In this bold and creative report, Worldwatch Institute, the premier environmental nonprofit, takes on the challenge of what it will take for countries to transform consumer cultures into cultures centered on sustainability. In the opening essay, Erik Assadourian reveals that in 2008 alone, people around the world purchased 68 million vehicles, 85 million refrigerators, 297 million computers, and 1.2 billion mobile (cell) phones. Consumption has grown dramatically and now more and more people in India, China, and elsewhere are yearning for a lifestyle similar to the American's. As the engines of consumerism have heated up, this has put increasing pressure on Earth's eco-systems on which humanity and countless other species depend. Climate change is just one of the symptoms of excessive consumption levels: others include air pollution, soil erosion, the annual production of more than 100 million tons of hazardous waste, abusive labor practices, obesity, time stress, and more.

British economist Paul Ekins describes consumerism as a cultural orientation in which "the possession and use of an increasing number and variety of goods and services is the principle cultural aspiration and the surest perceived route to personal happiness, social status, and national success." Behind this way of living are the business community; the marketing industry (one investigation showed that in America, two-year-olds who could not identify the letter M could identify the M-shaped golden arches of McDonald's); the media; government, especially the lack of regulation; and schools, which have dropped the ball in regard to teaching media literacy and the dangers of rampant consumerism.

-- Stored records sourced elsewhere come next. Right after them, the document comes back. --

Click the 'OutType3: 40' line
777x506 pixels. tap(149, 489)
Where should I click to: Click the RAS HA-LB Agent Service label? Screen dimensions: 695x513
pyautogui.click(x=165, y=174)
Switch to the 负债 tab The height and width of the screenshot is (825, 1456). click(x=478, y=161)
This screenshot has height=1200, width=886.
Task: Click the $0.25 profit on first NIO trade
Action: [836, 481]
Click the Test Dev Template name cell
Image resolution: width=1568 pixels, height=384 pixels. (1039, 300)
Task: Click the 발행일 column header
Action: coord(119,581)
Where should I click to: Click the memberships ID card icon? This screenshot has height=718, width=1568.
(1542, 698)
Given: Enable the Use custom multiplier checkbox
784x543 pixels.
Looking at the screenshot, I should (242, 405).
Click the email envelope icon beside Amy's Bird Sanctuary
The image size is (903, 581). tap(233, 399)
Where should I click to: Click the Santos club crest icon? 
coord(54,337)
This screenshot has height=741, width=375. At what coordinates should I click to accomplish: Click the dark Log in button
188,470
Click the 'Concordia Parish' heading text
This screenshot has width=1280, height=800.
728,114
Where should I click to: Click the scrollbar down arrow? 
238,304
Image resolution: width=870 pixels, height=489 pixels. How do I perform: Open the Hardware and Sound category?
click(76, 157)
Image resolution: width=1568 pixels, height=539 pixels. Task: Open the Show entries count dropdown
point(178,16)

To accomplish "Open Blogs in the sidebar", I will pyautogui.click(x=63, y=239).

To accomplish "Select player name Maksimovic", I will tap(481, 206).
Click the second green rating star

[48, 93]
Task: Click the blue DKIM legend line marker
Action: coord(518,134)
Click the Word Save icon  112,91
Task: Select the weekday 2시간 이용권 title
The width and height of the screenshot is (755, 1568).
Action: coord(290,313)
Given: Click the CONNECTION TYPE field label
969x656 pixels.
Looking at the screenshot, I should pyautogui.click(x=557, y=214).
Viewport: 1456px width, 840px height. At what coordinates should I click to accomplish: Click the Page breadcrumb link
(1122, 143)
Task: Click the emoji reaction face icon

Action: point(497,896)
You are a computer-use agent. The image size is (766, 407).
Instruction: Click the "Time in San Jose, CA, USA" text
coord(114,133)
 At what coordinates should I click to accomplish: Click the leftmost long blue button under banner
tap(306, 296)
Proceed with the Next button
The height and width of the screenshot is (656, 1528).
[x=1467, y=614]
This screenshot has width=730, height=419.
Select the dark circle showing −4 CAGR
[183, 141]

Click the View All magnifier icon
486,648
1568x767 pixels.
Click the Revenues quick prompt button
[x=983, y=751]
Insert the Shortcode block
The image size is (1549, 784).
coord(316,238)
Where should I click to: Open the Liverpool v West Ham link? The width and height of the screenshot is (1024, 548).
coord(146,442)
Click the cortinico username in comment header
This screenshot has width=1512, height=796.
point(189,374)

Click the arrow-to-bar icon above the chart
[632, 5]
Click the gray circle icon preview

The 25 articles following this introductory essay deliver a multidimensional survey of the ways in which leading institutions along with other social movements and sustainable traditions are offering a new cultural paradigm. One of the most interesting is the efforts of religious institutions that are taking up this crusade by printing Green Bibles, encouraging congregations to conserve energy, investing funds responsibly, and taking more stands against egregious environmental abuses such as eliminating forests and destroying mountaintops for coal. See Gary Gardner's essay on "Engaging Religions to Shape Worldviews."

Among the many paths to a culture centered on sustainability are fasting, Buying Nothing Day in the United States, respecting the wisdom of the elders, movements toward permaculture (a systems approach to designing human ecologies), efforts to limit commercialism in children's lives, an emphasis on environmental education in colleges, experiments on sustainable work schedules, relocalizing business, and more.